__WORK REQUIRED__:
Recast the entries below as a Markdown table with two columns, Row and Line. Number each line in order and leave out the blank lines.
-- START TASK DATA --
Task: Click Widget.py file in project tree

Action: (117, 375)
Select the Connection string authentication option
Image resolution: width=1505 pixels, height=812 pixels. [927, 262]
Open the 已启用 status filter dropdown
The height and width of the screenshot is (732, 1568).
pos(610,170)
-- END TASK DATA --
__CORRECT OUTPUT__:
| Row | Line |
|---|---|
| 1 | Task: Click Widget.py file in project tree |
| 2 | Action: (117, 375) |
| 3 | Select the Connection string authentication option |
| 4 | Image resolution: width=1505 pixels, height=812 pixels. [927, 262] |
| 5 | Open the 已启用 status filter dropdown |
| 6 | The height and width of the screenshot is (732, 1568). |
| 7 | pos(610,170) |